A ripercorrere quattro decenni di cambiamenti epocali nel settore è un saggio di Massimo Barbano, giornalista di lungo corso, dal titolo “Acrobati del cambiamento – Una vita da cronista dal block notes agli algoritmi” pubblicato da Edizioni Esperidi, che sarà presentato sabato 14 febbraio alle ore 17,30 nella sala della biblioteca Bernardini del convitto Palmieri di Lecce in piazzetta Carducci. Saranno presenti gli editori Claudio Martino e Roberta Marra.

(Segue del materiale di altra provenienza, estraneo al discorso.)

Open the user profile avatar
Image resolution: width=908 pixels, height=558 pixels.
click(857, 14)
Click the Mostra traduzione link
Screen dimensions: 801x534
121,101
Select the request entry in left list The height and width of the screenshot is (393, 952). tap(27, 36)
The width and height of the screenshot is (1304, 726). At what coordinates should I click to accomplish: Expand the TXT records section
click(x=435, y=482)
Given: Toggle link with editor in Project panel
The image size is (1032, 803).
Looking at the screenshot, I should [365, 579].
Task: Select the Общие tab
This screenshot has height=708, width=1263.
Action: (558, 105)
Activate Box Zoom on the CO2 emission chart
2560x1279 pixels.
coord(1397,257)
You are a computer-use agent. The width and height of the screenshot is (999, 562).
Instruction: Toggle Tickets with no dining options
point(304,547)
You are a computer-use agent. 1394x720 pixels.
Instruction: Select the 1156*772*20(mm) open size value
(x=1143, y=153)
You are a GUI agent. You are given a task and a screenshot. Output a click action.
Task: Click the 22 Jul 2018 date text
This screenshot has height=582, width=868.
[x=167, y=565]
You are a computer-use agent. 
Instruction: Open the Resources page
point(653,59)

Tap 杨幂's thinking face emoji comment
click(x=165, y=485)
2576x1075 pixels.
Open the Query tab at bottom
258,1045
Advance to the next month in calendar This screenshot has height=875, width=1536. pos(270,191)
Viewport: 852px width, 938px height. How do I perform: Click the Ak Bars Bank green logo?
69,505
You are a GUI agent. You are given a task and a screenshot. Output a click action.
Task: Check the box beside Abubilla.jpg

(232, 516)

Dialogherà con l’autore la docente Maria Agostinacchio.
Barbano, già vice capo della redazione di Lecce de La Gazzetta del mezzogiorno, parte dalla sua lunghissima esperienza in giornali ed emittenti televisive per analizzare le trasformazioni di un settore che, specialmente con l’avvento del web e dei social, ha finito col perdere l’elemento della “mediazione”, per trasformarsi da quella che era una comunicazione fra il media e il fruitore della notizia ad un flusso incontrollato a discapito della verifica e dell’attendibilità delle notizie. Ma, la realtà è che oggi un post su Tik Tok ha più ascoltatori di un qualsiasi telegiornale. “Si è preferito il discount al negozio specializzato – è la metafora di Barbano – con la conseguenza di sminuire il ruolo del giornalista”.
Il libro analizza poi le numerose distorsioni narrative che hanno caratterizzato gli eventi più importanti degli ultimi anni, guerre, pandemia, questione palestinese, cambiamento climatico, opere pubbliche e finanziamenti, e si interroga infine sul quesito se gli algoritmi e l’intelligenza artificiale comporteranno o meno la scomparsa della figura del giornalista. La risposta non è netta, ma condizionata ad alcune precise variabili inerenti soprattutto al futuro della libertà di espressione in senso lato.